I have been thinking a lot in the past few days about what makes people truly make changes in their lives, specifically concerning diet and health. We have all been in situations where we want to make a change, we might even have the intention to make a change, but we just….don’t. I’ve spoken at length with two friends in the past month about changes that they want to make to their diets – one is trying to lose weight, frustrated that nothing has worked for her; the other is trying to eliminate a common allergen (dairy) from her diet. I’ve talked to both of these women about the why and the how – my opinions on how to lose weight (focus on whole foods, fruits and vegetables) and how you can successfully and feasibly cut out dairy. And I see both women struggle with the ability to make these changes. They’re strong, smart, beautiful people, but the change just isn’t coming.
This situation frustrates me for a few reasons. First, I want to help my friends. I want them to be happier and healthier. I believe that health brings us so much happiness and makes room for so much goodness in our lives. Second, I just want them to be able to do it. And I don’t know how to help them stick to these changes. I know that I was able to make changes, transform the way I ate, and willingly eliminate animal products from my diet through slow change and educating myself. But I’m not sure how to leverage that experience to help others.
And then….I feel bad that I’m frustrated. Because it means that I assume I know what’s best for these people. A certain diet worked for me, so I assume it will work for everyone. I think that eliminating dairy is good for your health, so I assume that everyone should share my belief. I want to be able to help others without simply expecting them to adhere to all of my beliefs. I feel guilty that I think I’m so right about these things.
But I still want to know what makes us change. What makes us wake up one day, make a commitment to changing our lives, and actually stick with it? I think that so many people see setbacks as reasons to give up – we “cheat” on our diet, so we just give up. We eat a piece of cheese one day, so we assume we’ll never be able to eat dairy free. We aren’t forgiving – we aren’t seeking slow, staying change.

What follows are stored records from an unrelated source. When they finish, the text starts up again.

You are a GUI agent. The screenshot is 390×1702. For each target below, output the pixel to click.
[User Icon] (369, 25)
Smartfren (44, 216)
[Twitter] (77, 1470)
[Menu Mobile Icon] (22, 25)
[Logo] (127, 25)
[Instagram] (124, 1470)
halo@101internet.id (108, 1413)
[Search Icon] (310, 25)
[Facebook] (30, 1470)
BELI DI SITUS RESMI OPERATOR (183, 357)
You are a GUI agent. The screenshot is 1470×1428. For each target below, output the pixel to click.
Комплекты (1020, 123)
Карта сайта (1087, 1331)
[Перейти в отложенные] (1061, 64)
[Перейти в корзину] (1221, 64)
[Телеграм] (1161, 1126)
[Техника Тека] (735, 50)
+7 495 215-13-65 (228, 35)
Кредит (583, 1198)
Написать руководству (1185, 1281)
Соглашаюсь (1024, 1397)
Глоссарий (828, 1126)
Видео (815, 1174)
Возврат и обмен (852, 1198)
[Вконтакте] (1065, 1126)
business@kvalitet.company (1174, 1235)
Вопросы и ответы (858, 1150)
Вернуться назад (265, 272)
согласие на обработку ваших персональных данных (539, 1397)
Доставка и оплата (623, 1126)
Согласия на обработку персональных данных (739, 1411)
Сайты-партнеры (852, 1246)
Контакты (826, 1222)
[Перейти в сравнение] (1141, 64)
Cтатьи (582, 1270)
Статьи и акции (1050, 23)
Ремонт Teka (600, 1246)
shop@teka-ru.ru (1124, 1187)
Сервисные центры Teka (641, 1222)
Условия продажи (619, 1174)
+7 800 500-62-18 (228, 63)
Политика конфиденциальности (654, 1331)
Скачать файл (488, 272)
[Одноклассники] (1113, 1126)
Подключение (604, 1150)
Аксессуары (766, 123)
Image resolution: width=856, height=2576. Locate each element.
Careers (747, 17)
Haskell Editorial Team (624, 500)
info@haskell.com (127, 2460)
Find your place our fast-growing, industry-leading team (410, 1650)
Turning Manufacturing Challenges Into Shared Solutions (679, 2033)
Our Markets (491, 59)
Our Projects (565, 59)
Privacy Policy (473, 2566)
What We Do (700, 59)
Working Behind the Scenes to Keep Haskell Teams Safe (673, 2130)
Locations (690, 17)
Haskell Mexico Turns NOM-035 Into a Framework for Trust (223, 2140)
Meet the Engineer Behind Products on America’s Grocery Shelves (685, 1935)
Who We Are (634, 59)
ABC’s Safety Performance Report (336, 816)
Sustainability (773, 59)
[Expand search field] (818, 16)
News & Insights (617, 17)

I wish I could figure this out. I want to help people make positive changes in their lives. And I dont wan’t to do this for selfish reasons. It frustrates me that I do not have the tools to help people make these changes. Does this mean I should be a nutritionist? Is that the right path for me? Who knows. But the fact that I keep mulling over these ideas for days – that makes me hopeful. Because it means that there’s something igniting a fire inside me. And I just need to listen to it, and nurture it, and I’ll figure out where it wants me to go.